**Quoted passage**

---------------

Reputation: 607
In my s3 bucket directory, I have multiple files like .csv, .log, .txt , etc. But I need to read-only .log files from a single directory and append them using boto3. I tried below code but it's reading all files data, not able to restrict using *.log and also the result is coming as a single line separated by '\n' as mentioned below.
How can I read only log files and merge them and the result should come like line by line.
import boto3
import pandas as pd
import csv
s3 = boto3.resource('s3')
my_bucket = s3.Bucket('my_bucket')
lst = []
for object in my_bucket.objects.filter(Prefix="bulk_data/all_files/"):
print(object.key)
bdy = object.get()['Body'].read().decode('utf-8')
lst.append(bdy)
bdy = ''
print(lst)
lst output coming like this with '\n' as separator. '12345,6006,7290,7200,JKHBJ,S,55\n44345,6996,6290,7288,JKHkk,R,57\n..........'
I should get something like below:
12345,6006,7290,7200,JKHBJ,S,55
44345,6996,6290,7288,JKHkk,R,57
...
Upvotes: 1
Views: 1120
Reputation: 238051
The filter
takes only prefix, not suffix. Thus you have to filter it yourself, for example using:
import boto3
import pandas as pd
import csv
s3 = boto3.resource('s3')

---------------

**Listed records**
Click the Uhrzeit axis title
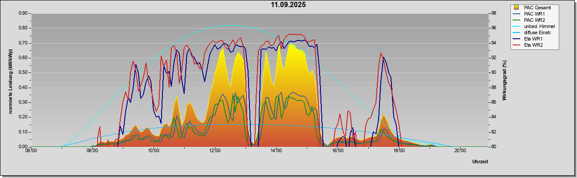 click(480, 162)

---------------

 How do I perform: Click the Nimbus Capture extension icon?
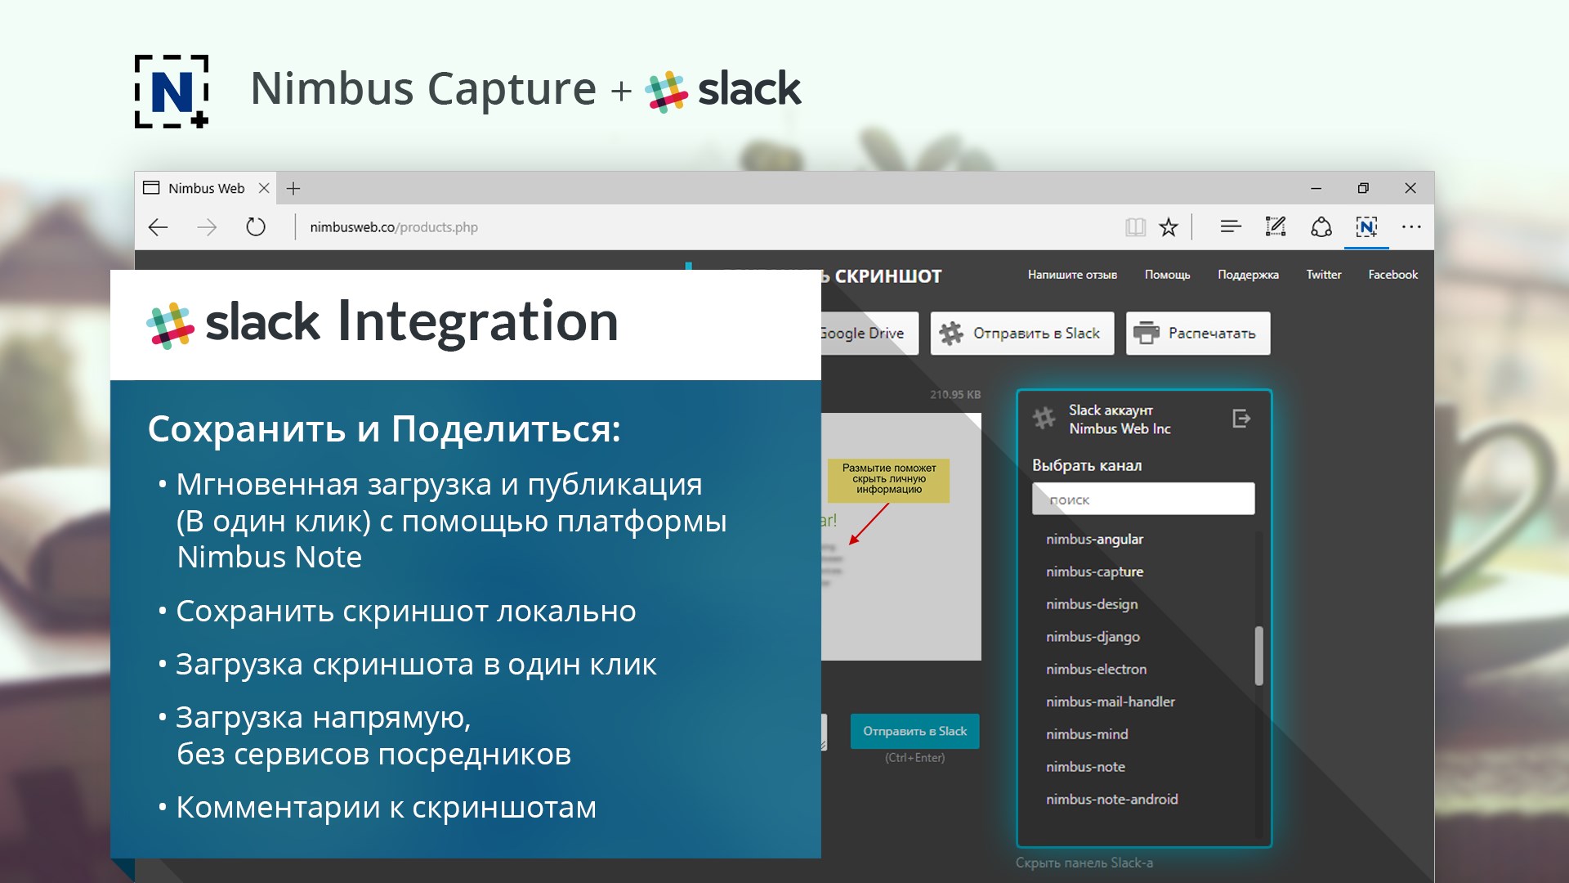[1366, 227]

---------------

Decide whether each statement agrees with the S3 thread, answering yes or no and quoting the words of the thread that settle it. 1. The asker's code reads only the .log files. 2. The reply says the filter can take a suffix. 3. The bucket directory holds .csv, .log and .txt files.

1. No: "it's reading all files data, not able to restrict using *.log"
2. No: "takes only prefix, not suffix"
3. Yes: "I have multiple files like .csv, .log, .txt , etc."